* _What you need to do_
Copy out each line of the data that holds the word "This".

Data records
────────────────
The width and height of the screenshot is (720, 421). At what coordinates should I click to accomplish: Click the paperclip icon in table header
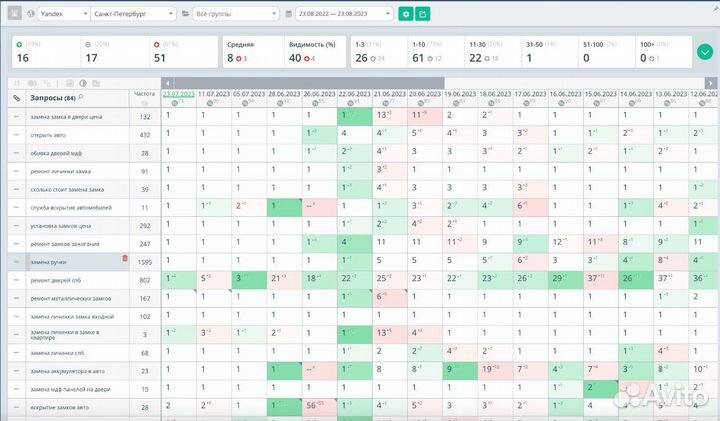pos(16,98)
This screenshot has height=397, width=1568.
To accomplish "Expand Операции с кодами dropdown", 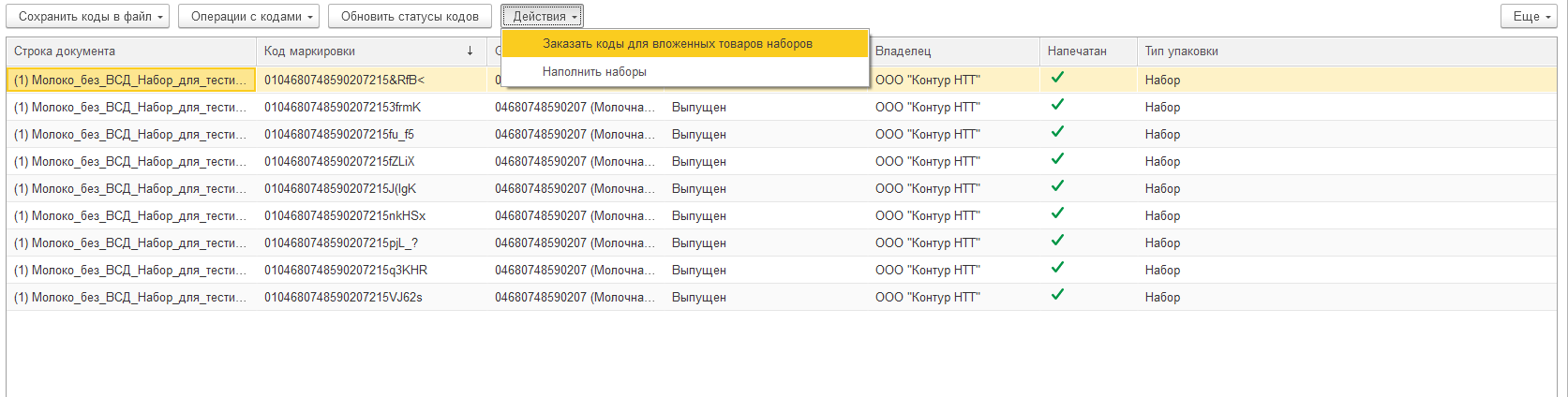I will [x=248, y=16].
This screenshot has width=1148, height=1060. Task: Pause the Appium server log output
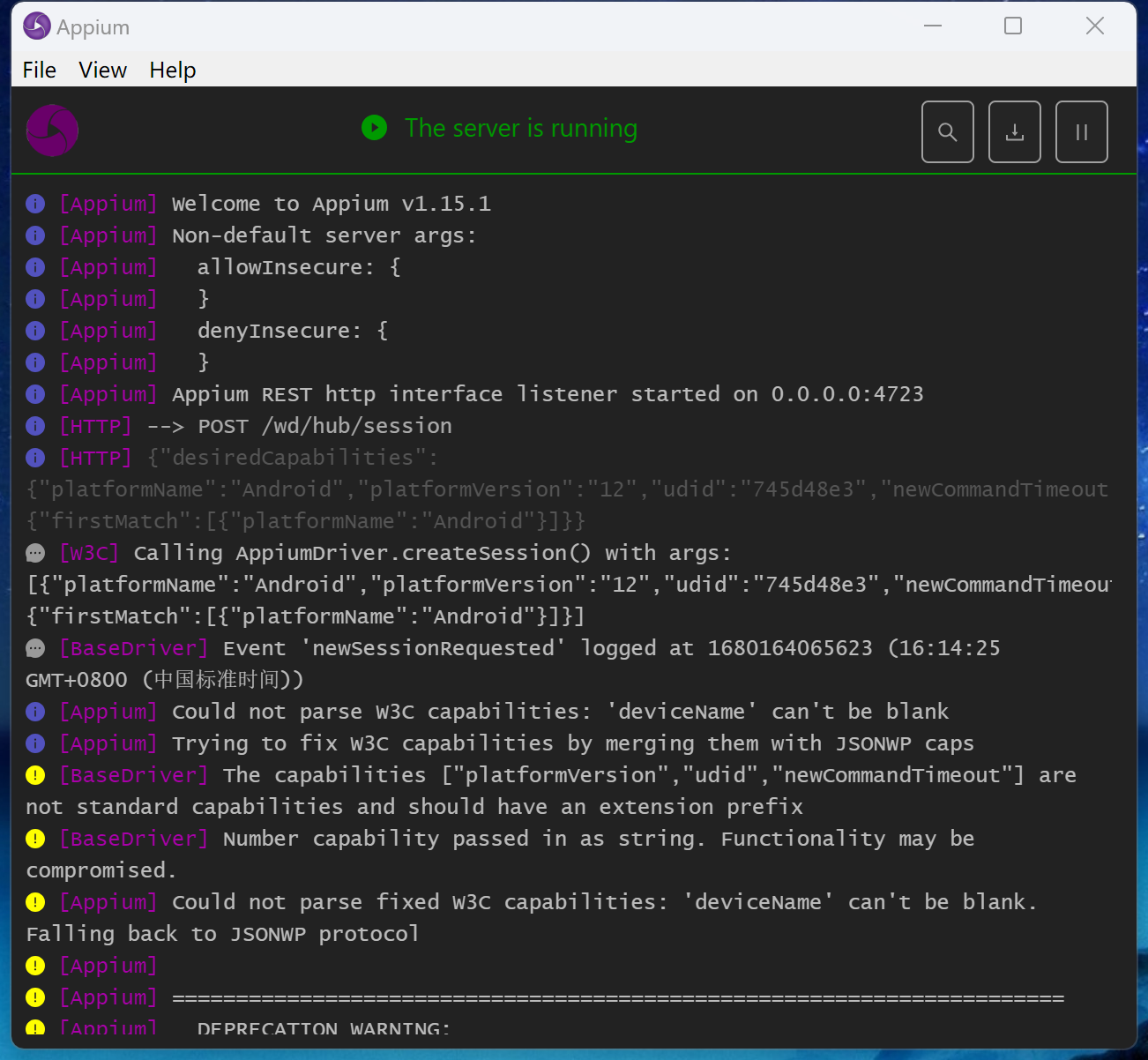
────────────────
* _Output_
This screenshot has height=397, width=1568.
This screenshot has width=1148, height=1060. Task: Pause the Appium server log output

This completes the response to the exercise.